Restate word for word the part of the material that runs from the line containing "Viewport: 376px width, 141px" through its final line, inclusive, minus the pictures.
········
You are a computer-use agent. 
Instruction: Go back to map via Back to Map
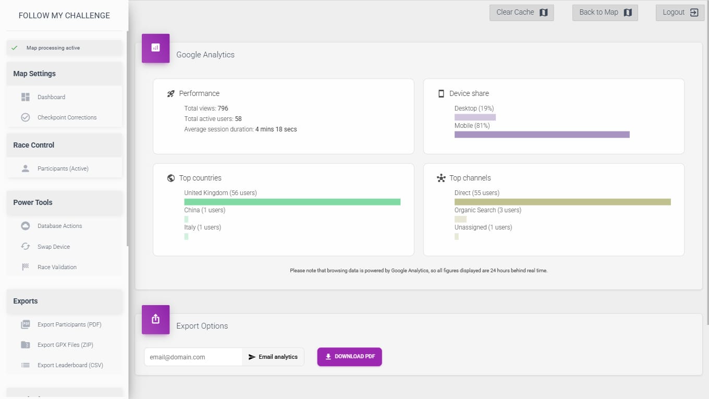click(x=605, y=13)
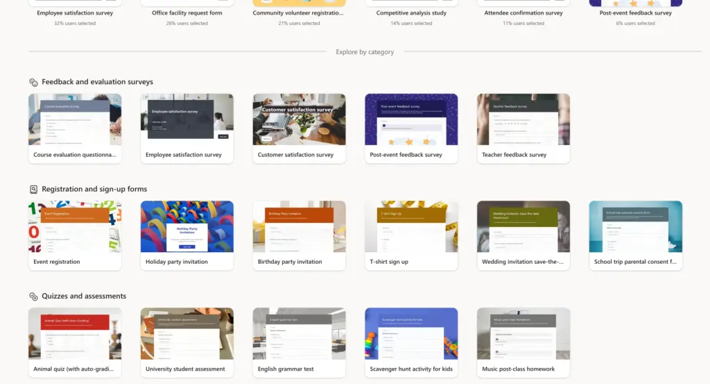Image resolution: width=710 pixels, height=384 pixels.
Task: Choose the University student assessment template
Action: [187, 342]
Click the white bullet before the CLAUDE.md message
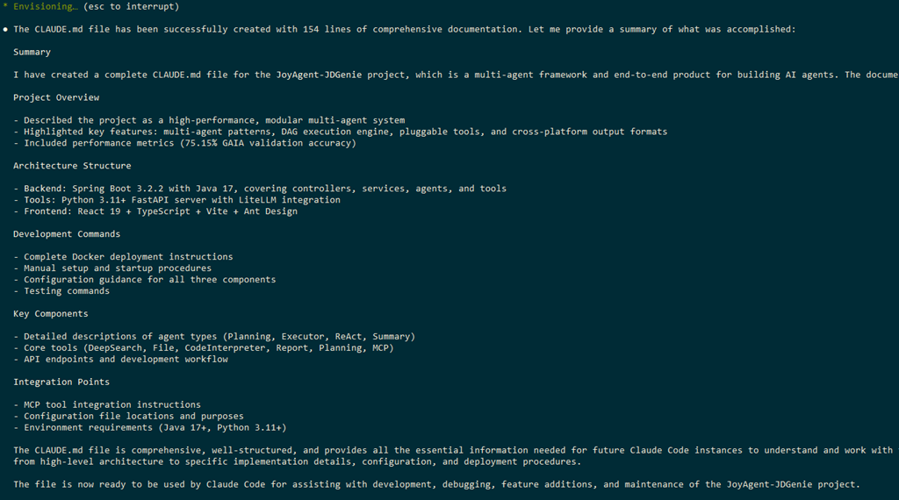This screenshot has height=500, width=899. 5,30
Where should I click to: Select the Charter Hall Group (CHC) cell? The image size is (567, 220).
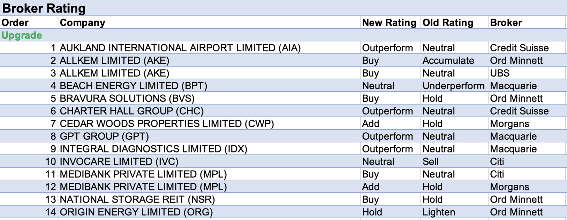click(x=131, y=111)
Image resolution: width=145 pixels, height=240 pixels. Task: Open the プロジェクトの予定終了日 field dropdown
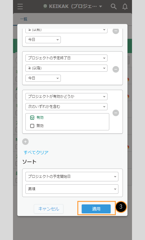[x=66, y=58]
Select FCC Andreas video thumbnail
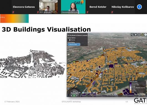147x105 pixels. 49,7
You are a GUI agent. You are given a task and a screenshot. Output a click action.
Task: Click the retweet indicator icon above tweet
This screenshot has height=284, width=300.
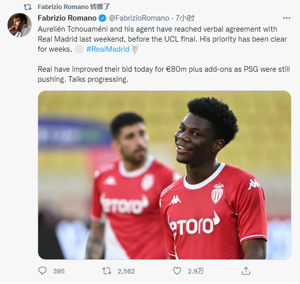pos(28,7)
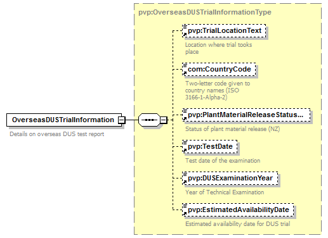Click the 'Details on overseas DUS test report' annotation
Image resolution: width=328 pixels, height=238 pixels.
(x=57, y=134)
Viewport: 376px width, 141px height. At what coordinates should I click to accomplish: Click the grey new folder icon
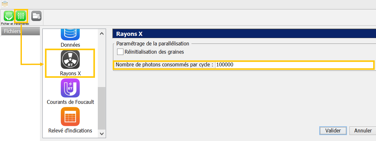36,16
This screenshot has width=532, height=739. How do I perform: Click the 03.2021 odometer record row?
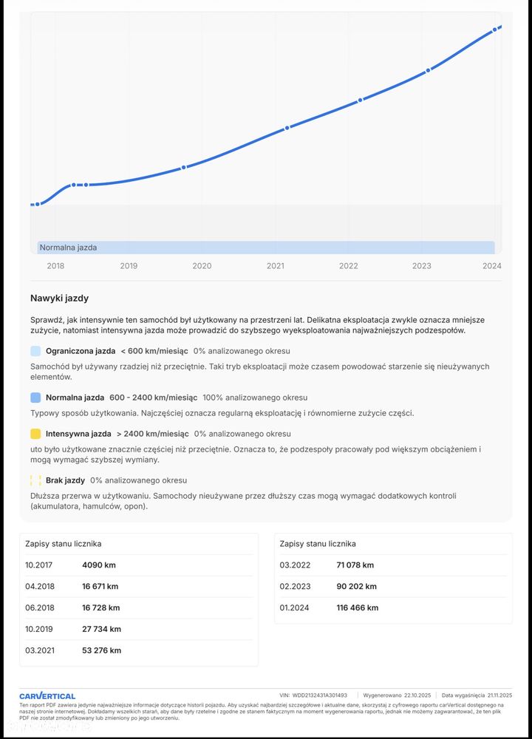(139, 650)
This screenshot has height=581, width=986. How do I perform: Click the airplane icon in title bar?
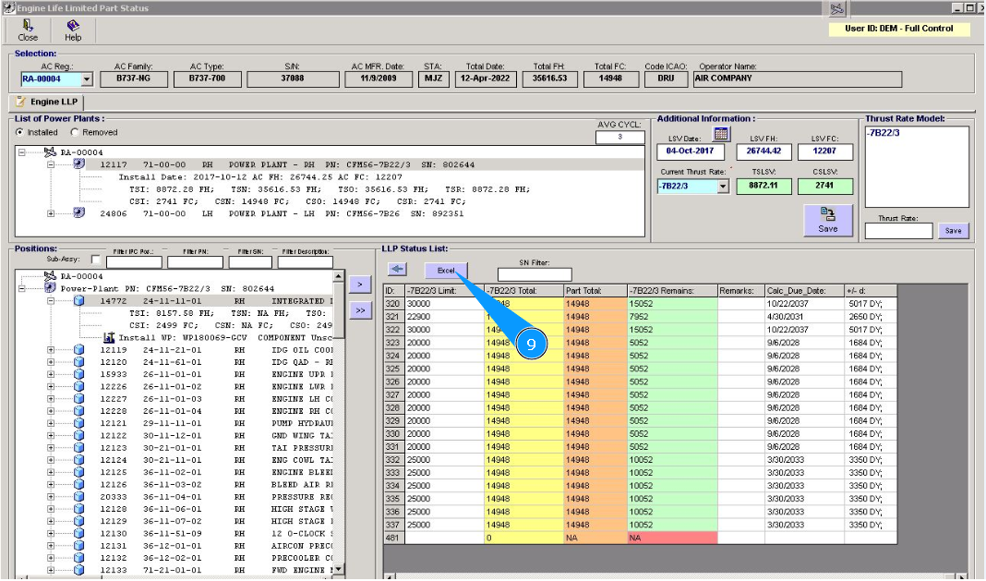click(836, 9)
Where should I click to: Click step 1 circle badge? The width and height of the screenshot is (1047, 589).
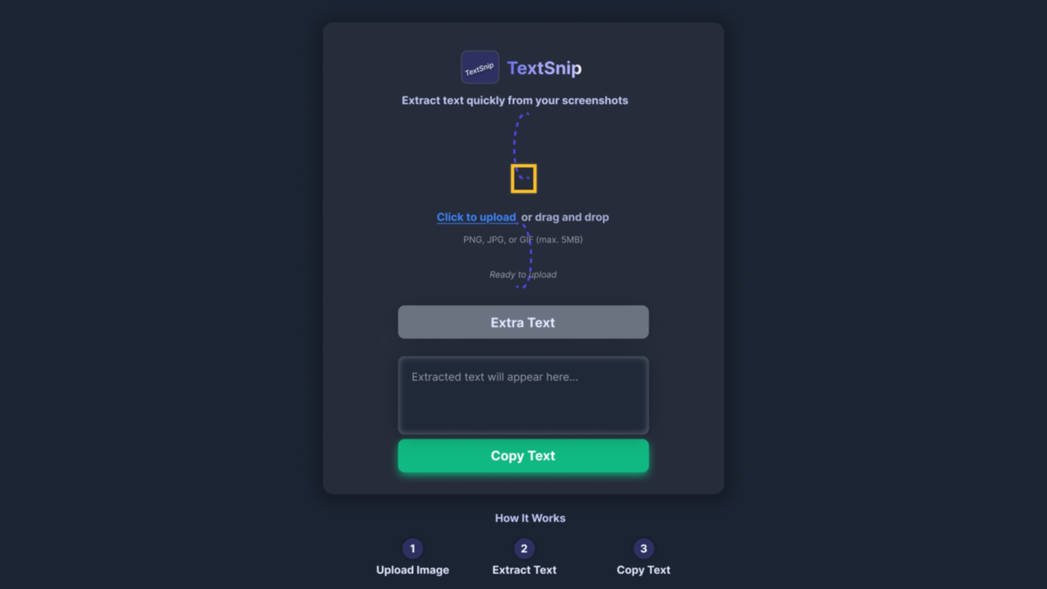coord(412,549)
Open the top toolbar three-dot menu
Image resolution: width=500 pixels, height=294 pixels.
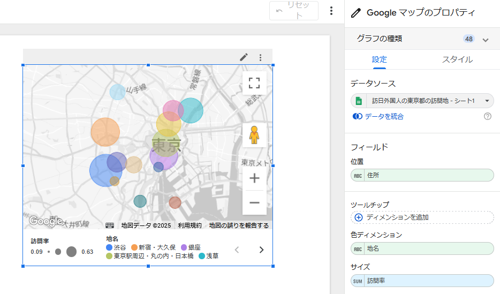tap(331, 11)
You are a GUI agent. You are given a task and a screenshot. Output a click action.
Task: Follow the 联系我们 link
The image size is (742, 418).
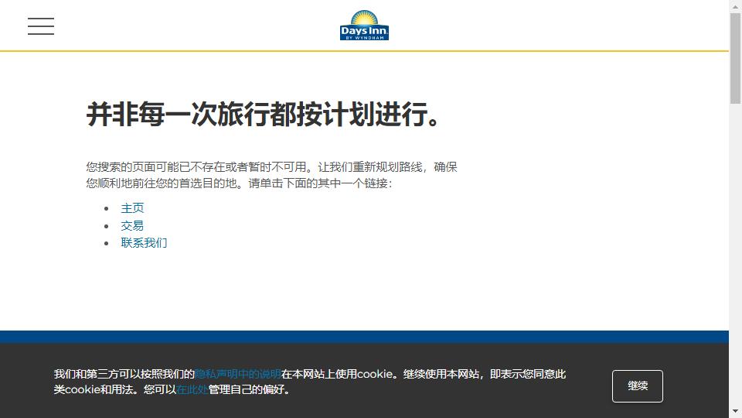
········
◆ Answer to this exercise ◆
Viewport: 376px width, 141px height. At what coordinates should I click to accomplish: Click the grey new folder icon
36,16
This screenshot has width=532, height=739. How do I perform: Click the 03.2021 odometer record row?
(139, 650)
This screenshot has height=581, width=986. How do I perform: Click the airplane icon in title bar?
click(836, 9)
Where should I click to: Click step 1 circle badge? The width and height of the screenshot is (1047, 589).
coord(412,549)
Open the top toolbar three-dot menu
Image resolution: width=500 pixels, height=294 pixels.
tap(331, 11)
You are a GUI agent. You are given a task and a screenshot. Output a click action.
Task: Follow the 联系我们 link
The image size is (742, 418).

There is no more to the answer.